WHAT YOU WILL DO
Beginning at the line containing "Task: Open Solution", repeat each line below exactly up to and including the line containing "Viewport: 933px width, 570px". Do not repeat the pictures.

DATASET CONTENT
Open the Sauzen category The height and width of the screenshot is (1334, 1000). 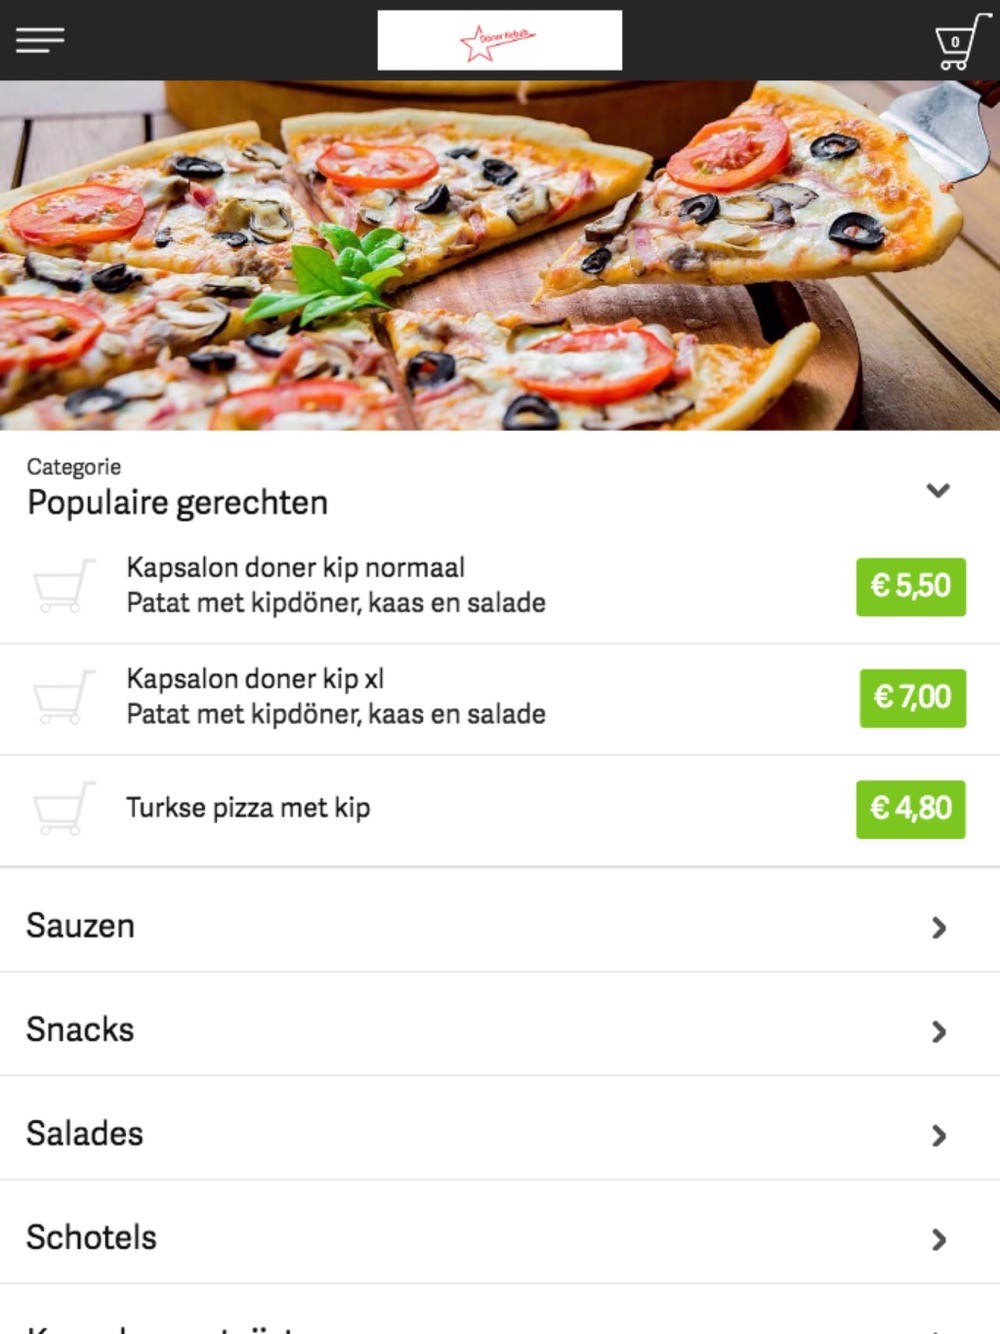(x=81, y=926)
* * *
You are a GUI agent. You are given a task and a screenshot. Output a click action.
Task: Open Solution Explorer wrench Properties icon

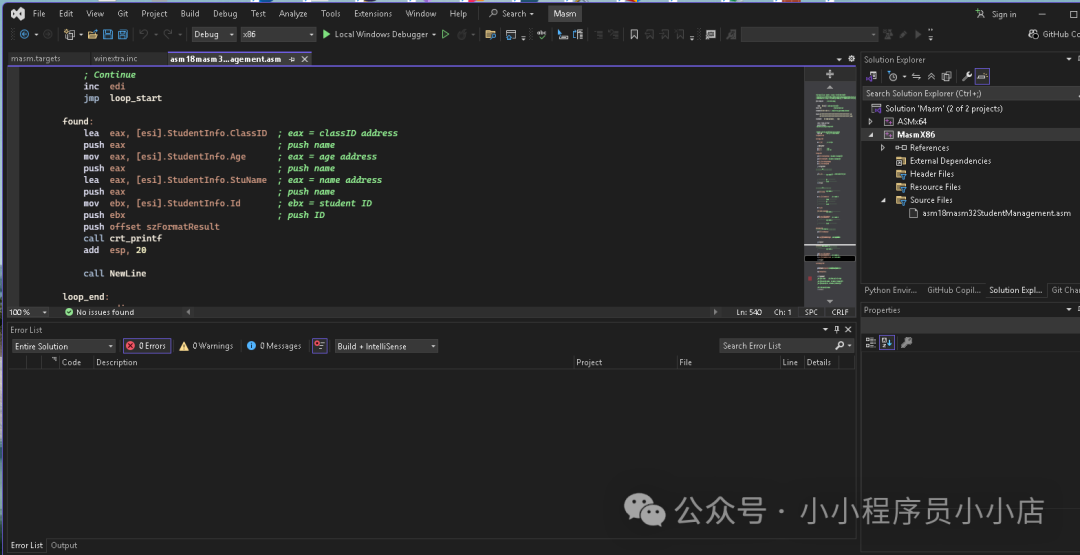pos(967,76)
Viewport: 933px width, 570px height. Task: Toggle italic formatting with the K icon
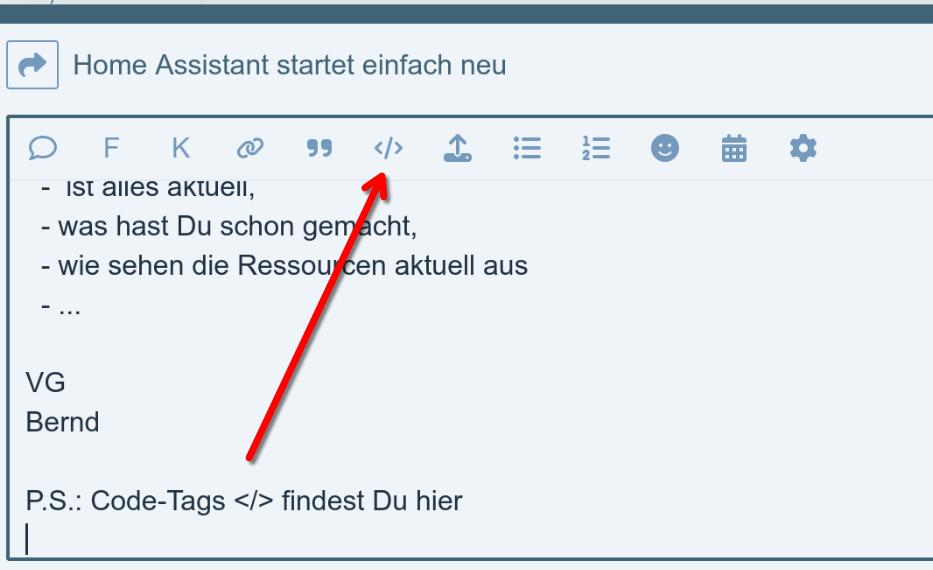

WRITTEN RESPONSE
Task: Open Solution Explorer wrench Properties icon

pos(967,76)
Viewport: 933px width, 570px height. Task: Toggle italic formatting with the K icon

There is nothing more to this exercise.